[Saved entries]
______
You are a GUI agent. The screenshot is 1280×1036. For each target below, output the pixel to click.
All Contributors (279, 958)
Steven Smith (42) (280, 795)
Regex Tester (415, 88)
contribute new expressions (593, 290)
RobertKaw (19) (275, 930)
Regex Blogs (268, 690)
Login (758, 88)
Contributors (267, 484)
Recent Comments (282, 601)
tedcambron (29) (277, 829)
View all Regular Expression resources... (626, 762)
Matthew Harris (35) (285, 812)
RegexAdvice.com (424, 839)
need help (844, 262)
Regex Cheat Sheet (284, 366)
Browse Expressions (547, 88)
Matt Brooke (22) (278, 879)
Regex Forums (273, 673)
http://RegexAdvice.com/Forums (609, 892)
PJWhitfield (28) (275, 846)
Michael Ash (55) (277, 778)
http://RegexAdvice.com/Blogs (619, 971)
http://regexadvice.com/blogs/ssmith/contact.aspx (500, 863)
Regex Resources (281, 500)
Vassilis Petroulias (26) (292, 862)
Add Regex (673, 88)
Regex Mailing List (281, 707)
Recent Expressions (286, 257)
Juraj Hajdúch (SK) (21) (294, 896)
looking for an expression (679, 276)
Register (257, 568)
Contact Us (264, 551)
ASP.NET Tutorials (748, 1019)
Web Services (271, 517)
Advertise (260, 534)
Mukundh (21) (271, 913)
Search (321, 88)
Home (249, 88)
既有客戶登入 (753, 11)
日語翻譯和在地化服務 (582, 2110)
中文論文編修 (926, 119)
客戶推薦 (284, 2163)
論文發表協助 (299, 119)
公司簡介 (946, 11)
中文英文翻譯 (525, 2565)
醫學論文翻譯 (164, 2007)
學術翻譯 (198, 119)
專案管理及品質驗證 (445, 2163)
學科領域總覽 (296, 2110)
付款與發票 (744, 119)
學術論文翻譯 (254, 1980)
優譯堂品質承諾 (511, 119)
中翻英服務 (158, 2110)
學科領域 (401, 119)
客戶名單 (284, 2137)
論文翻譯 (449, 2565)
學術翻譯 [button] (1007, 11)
______
▶ [What the exercise asks] Take every line above where "Recent" appears and copy it.

▶ [Task result]
Recent Comments (282, 601)
Recent Expressions (286, 257)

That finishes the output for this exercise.